CompTIA Security+ Question L-76

Which of the following identifies certificates that have been compromised or suspected of being compromised?

A. Certificate revocation list
B. Access control list
C. Key escrow registry
D. Certificate authority

Answer: A

Explanation:
Certificates that have been compromised or are suspected of being compromised are revoked. A CRL is a locally stored record containing revoked certificates and revoked keys.

CompTIA Security+ Question L-28

A new mobile banking application is being developed and uses SSL / TLS certificates but penetration tests show that it is still vulnerable to man-in-the-middle attacks, such as DNS hijacking. Which of the following would mitigate this attack?

A. Certificate revocation
B. Key escrow
C. Public key infrastructure
D. Certificate pinning

Answer: D

CompTIA Security+ Question L-26

Peter, a user, reports to the system administrator that he is receiving an error stating his certificate has been revoked. Which of the following is the name of the database repository for these certificates?

A. CSR
B. OCSP
C. CA
D. CRL

Answer: D

Explanation:
A certificate revocation list (CRL) is created and distributed to all CAs to revoke a certificate or key.

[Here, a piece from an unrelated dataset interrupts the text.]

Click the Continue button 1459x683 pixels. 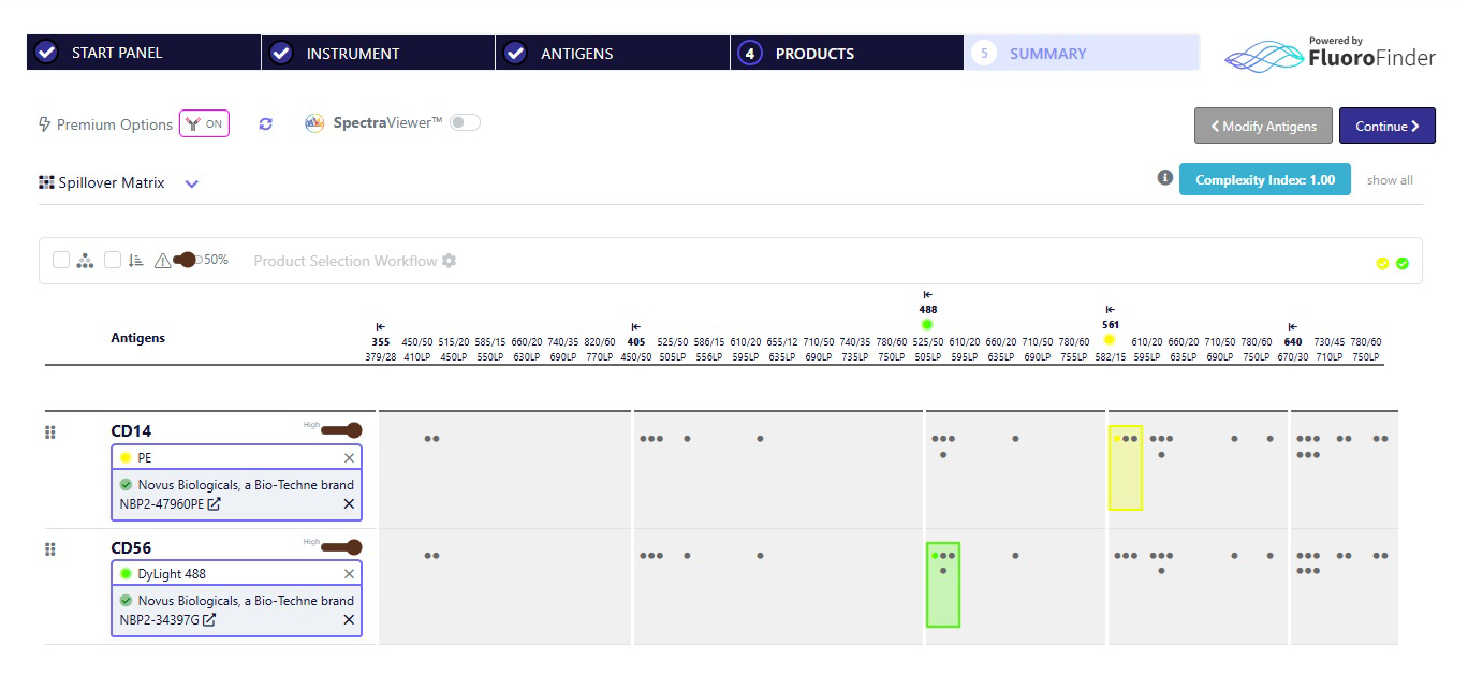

CompTIA Security+ Question K-70

Which of the following is a requirement when implementing PKI if data loss is unacceptable?

A. Web of trust
B. Non-repudiation
C. Key escrow
D. Certificate revocation list

Answer: C

Explanation:
Key escrow is a database of stored keys that later can be retrieved. Key escrow addresses the possibility that a third party may need to access keys. Under the conditions of key escrow, the keys needed to encrypt/decrypt data are held in an escrow account (think of the term as it relates to home mortgages) and made available if that third party requests them. The third party in question is generally the government, but it could also be an employer if an employee’s private messages have been called into question.

CompTIA Security+ Question K-31

A CA is compromised and attacks start distributing maliciously signed software updates. Which of the following can be used to warn users about the malicious activity?

A. Key escrow
B. Private key verification
C. Public key verification
D. Certificate revocation list

Answer: D

Explanation:
If we put the root certificate of the comprised CA in the CRL, users will know that this CA (and the certificates that it has issued) no longer can be trusted. The CRL (Certificate revocation list) is exactly what its name implies: a list of subscribers paired with digital certificate status. The list enumerates revoked certificates along with the reason(s) for revocation. The dates of certificate issue, and the entities that issued them, are also included. In addition, each list contains a proposed date for the next release.

CompTIA Security+ Question K-2

Peter, an employee, needs a certificate to encrypt data. Which of the following would issue Peter a certificate?

A. Certification authority
B. Key escrow
C. Certificate revocation list
D. Registration authority

Answer: A

Explanation:
A certificate authority (CA) is an organization that is responsible for issuing, revoking, and distributing certificates.

CompTIA Security+ Question J-43

The finance department works with a bank which has recently had a number of cyber attacks. The finance department is concerned that the banking website certificates have been compromised. Which of the following can the finance department check to see if any of the bank’s certificates are still valid?

A. Bank’s CRL
B. Bank’s private key
C. Bank’s key escrow
D. Bank’s recovery agent

Answer: A

Explanation:
The finance department can check if any of the bank’s certificates are in the CRL or not. If a certificate is not in the CRL then it is still valid. The CRL (Certificate revocation list) is exactly what its name implies: a list of subscribers paired with digital certificate status. The list enumerates revoked certificates along with the reason(s) for revocation. The dates of certificate issue, and the entities that issued them, are also included. In addition, each list contains a proposed date for the next release.

CompTIA Security+ Question I-61

Which of the following MUST be updated immediately when an employee is terminated to prevent unauthorized access?

A. Registration
B. CA
C. CRL
D. Recovery agent

Answer: C

Explanation:
Certificates or keys for the terminated employee should be put in the CRL.

A certificate revocation list (CRL) is created and distributed to all CAs to revoke a certificate or key. By checking the CRL you can check if a particular certificate has been revoked.

CompTIA Security+ Question G-95

A certificate used on an ecommerce web server is about to expire. Which of the following will occur if the certificate is allowed to expire?

A. The certificate will be added to the Certificate Revocation List (CRL).
B. Clients will be notified that the certificate is invalid.
C. The ecommerce site will not function until the certificate is renewed.
D. The ecommerce site will no longer use encryption.

Answer: B

Explanation:
A similar process to certificate revocation will occur when a certificate is allowed to expire. Notification will be sent out to clients of the invalid certificate. The process of revoking a certificate begins when the CA is notified that a particular certificate needs to be revoked. This must be done whenever the private key becomes known. The owner of a certificate can request that it be revoked at any time, or the administrator can make the request.